══ Data ══
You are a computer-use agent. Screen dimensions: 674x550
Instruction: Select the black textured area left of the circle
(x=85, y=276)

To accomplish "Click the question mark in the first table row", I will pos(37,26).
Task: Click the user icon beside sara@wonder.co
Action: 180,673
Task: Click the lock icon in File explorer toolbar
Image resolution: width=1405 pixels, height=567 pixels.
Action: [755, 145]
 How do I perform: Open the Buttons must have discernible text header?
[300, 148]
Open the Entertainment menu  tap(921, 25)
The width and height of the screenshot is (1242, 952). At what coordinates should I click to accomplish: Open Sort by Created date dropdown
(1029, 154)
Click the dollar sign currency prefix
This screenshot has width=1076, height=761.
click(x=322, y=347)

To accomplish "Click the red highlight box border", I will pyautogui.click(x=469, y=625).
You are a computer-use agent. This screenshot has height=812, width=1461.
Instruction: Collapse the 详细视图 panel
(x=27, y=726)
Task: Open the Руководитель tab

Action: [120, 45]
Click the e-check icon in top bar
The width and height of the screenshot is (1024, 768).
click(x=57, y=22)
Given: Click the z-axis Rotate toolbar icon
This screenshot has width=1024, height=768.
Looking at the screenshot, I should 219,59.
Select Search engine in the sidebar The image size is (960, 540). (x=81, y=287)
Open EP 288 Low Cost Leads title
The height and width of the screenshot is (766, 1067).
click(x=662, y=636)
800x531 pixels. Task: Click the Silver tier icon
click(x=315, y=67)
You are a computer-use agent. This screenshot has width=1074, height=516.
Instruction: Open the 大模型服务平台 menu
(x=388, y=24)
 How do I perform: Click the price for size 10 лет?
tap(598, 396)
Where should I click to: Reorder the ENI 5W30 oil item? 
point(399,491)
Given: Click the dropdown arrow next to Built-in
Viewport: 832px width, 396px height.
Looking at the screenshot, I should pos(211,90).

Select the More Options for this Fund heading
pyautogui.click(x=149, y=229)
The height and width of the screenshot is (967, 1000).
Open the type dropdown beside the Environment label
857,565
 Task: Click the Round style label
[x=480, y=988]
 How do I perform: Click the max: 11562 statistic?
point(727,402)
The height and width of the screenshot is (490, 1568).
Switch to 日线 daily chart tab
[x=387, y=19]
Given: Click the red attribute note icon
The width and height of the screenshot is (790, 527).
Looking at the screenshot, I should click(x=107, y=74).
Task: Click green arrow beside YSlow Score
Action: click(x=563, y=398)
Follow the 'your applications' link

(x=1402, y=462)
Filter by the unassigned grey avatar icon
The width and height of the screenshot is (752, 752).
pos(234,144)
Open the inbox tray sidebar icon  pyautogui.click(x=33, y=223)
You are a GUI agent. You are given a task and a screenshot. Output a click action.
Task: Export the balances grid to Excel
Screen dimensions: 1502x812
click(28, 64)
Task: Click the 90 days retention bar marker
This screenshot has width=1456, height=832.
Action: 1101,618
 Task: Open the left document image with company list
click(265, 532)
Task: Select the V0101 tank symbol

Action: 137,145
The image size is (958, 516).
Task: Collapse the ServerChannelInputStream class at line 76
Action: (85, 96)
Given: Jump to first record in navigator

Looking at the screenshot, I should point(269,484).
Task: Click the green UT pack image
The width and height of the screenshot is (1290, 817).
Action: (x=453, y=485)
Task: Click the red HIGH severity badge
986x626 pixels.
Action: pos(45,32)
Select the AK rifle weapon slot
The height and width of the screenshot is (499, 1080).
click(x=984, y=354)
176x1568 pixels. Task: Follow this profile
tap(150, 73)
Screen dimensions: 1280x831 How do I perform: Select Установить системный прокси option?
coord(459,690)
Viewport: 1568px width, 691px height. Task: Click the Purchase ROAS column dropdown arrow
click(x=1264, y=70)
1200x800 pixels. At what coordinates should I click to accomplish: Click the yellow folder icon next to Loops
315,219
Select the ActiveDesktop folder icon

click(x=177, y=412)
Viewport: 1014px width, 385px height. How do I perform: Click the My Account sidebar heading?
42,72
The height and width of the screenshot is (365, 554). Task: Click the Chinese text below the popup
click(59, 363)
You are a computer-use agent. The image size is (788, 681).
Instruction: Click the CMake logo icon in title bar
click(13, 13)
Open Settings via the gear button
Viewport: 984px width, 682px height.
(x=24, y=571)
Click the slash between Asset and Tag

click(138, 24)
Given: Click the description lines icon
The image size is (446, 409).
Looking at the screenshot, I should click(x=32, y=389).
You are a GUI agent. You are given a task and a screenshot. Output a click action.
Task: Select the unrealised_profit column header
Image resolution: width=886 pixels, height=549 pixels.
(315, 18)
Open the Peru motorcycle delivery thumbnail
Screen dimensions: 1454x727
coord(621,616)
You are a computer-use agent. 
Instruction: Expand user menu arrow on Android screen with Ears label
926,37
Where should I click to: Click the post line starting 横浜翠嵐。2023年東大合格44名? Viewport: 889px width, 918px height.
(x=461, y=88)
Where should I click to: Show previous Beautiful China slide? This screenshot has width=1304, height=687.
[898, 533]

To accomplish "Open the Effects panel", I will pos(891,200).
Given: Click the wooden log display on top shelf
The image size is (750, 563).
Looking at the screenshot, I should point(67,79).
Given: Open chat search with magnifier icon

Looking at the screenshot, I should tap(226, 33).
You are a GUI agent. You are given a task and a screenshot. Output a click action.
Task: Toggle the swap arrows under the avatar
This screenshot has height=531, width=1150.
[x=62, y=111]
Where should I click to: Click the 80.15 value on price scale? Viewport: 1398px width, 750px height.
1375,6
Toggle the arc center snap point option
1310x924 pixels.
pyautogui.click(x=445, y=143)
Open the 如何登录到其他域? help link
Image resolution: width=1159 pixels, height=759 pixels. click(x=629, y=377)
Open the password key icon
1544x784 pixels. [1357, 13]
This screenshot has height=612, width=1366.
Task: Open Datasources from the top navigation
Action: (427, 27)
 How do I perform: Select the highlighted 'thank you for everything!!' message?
═══
→ **What the exercise asks**:
Which lines above run from the one containing "The width and height of the screenshot is (752, 752)." down to the one containing "You are a computer-use agent. The"? Repeat exactly those, both ends included, and nothing else.

→ **Solution below**:
The width and height of the screenshot is (752, 752).
pos(234,144)
Open the inbox tray sidebar icon  pyautogui.click(x=33, y=223)
You are a GUI agent. You are given a task and a screenshot. Output a click action.
Task: Export the balances grid to Excel
Screen dimensions: 1502x812
click(28, 64)
Task: Click the 90 days retention bar marker
This screenshot has width=1456, height=832.
Action: 1101,618
 Task: Open the left document image with company list
click(265, 532)
Task: Select the V0101 tank symbol

Action: 137,145
The image size is (958, 516).
Task: Collapse the ServerChannelInputStream class at line 76
Action: (85, 96)
Given: Jump to first record in navigator

Looking at the screenshot, I should point(269,484).
Task: Click the green UT pack image
The width and height of the screenshot is (1290, 817).
Action: (x=453, y=485)
Task: Click the red HIGH severity badge
986x626 pixels.
Action: pos(45,32)
Select the AK rifle weapon slot
The height and width of the screenshot is (499, 1080).
click(x=984, y=354)
176x1568 pixels. Task: Follow this profile
tap(150, 73)
Screen dimensions: 1280x831 How do I perform: Select Установить системный прокси option?
coord(459,690)
Viewport: 1568px width, 691px height. Task: Click the Purchase ROAS column dropdown arrow
click(x=1264, y=70)
1200x800 pixels. At what coordinates should I click to accomplish: Click the yellow folder icon next to Loops
315,219
Select the ActiveDesktop folder icon

click(x=177, y=412)
Viewport: 1014px width, 385px height. How do I perform: Click the My Account sidebar heading?
42,72
The height and width of the screenshot is (365, 554). Task: Click the Chinese text below the popup
click(59, 363)
You are a computer-use agent. The image size is (788, 681).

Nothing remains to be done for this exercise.